Text block =
= = = = =
|
There is client-server software, and there is peer-to-peer software. Are
these two architectures all we ever need for distributed software?
I'd like to suggest that some of the world's most successful distributed software
architectures are neither client-server nor peer-to-peer when you look
at them closely. They follow an architectural pattern that I'd like to
call the 4-Point Architecture.
Consider e-mail, a distributed and network-centric application if there
ever was one. To accurately describe how e-mail gets sent from my computer to
your computer, we need four computers in the picture (the
"four points" of this architecture):

In this case, My Computer first hands the e-mail message to my SMTP server
through one of several possible protocols (e.g. SMTP, POP, ...). The SMTP
server then uses SMTP to send the message to your SMTP server, which
in turn holds the message until Your Computer downloads it using a
protocol such as POP.
In this architecture, we have elements of both peer-to-peer and client-server:
either SMTP server can initiate communication to another SMTP server, which
makes them peer-to-peer. (However, SMTP is not a symmetrical protocol, which
means we run client-server on top of peer-to-peer.) The relationship between
an SMTP server and its client computer is clearly a client-server
relationship.
If we redraw the picture in a more generic manner, we arrive at this: (and
I will get to the labeling in a second)

The 4-Point Architecture is also used by the following technologies:
- Jabber/XMPP
presence and instant messaging. Jabber clients log into Jabber servers using
an asymmetrical protocol. Jabber servers talk to each other
using a symmetrical protocol. Same picture.
- Modern P2P file sharing networks. It turns out that virtually all of
them distinguish between regular nodes and super nodes. While the
communication between nodes may allow for an entirely peer-to-peer
form of communication, in practice only subsets of this protocol are
used, making peer-super-peer relationships client-server and
super-peer-super-peer relationships peer-to-peer. While dynamic
reassignment of roles may take place, they still use the 4-Point
Architecture at any point in time.
= = = = =
Raw data =
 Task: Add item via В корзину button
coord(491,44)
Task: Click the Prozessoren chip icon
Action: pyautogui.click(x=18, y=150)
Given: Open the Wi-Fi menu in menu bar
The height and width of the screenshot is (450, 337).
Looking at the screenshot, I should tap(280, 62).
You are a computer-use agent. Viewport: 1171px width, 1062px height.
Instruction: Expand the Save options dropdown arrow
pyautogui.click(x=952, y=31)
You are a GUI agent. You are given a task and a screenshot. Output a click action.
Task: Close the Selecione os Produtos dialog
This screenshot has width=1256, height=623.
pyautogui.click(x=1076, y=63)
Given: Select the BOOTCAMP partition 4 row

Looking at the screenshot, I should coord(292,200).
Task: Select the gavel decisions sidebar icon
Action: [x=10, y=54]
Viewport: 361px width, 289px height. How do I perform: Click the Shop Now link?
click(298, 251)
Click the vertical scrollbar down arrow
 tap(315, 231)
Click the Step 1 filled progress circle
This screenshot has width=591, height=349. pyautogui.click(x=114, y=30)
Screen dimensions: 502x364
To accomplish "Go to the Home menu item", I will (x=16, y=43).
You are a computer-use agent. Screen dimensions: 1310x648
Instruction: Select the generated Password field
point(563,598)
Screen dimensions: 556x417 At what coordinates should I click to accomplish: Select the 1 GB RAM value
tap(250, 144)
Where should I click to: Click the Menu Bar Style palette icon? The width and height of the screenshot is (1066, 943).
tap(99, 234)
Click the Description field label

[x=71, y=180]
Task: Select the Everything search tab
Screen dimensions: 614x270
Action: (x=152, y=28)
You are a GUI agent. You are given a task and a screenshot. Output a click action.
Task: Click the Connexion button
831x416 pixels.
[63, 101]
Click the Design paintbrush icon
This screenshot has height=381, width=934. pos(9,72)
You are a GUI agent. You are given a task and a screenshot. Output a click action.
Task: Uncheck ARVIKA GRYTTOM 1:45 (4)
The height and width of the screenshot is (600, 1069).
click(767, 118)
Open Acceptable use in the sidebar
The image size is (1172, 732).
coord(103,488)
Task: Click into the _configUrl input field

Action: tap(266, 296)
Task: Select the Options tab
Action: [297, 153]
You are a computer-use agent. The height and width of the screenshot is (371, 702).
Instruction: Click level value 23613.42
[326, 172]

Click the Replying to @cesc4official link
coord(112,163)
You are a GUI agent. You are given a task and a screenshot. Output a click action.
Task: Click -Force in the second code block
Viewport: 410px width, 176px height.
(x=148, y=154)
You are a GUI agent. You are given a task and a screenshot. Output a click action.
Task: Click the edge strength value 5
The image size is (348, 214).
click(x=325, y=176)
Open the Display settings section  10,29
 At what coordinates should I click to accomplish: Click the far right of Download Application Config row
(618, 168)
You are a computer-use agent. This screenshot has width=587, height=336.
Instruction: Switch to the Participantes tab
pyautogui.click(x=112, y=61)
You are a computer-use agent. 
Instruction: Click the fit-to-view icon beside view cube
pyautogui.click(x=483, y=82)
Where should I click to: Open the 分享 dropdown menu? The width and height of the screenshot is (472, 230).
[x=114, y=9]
= = = = =
Aim of the exercise =
Transcribe word for word the part of the 4-Point Architecture text that begins with the words "I'd like to suggest" and ends with "such as POP.".

Exercise result =
I'd like to suggest that some of the world's most successful distributed software
architectures are neither client-server nor peer-to-peer when you look
at them closely. They follow an architectural pattern that I'd like to
call the 4-Point Architecture.
Consider e-mail, a distributed and network-centric application if there
ever was one. To accurately describe how e-mail gets sent from my computer to
your computer, we need four computers in the picture (the
"four points" of this architecture):

In this case, My Computer first hands the e-mail message to my SMTP server
through one of several possible protocols (e.g. SMTP, POP, ...). The SMTP
server then uses SMTP to send the message to your SMTP server, which
in turn holds the message until Your Computer downloads it using a
protocol such as POP.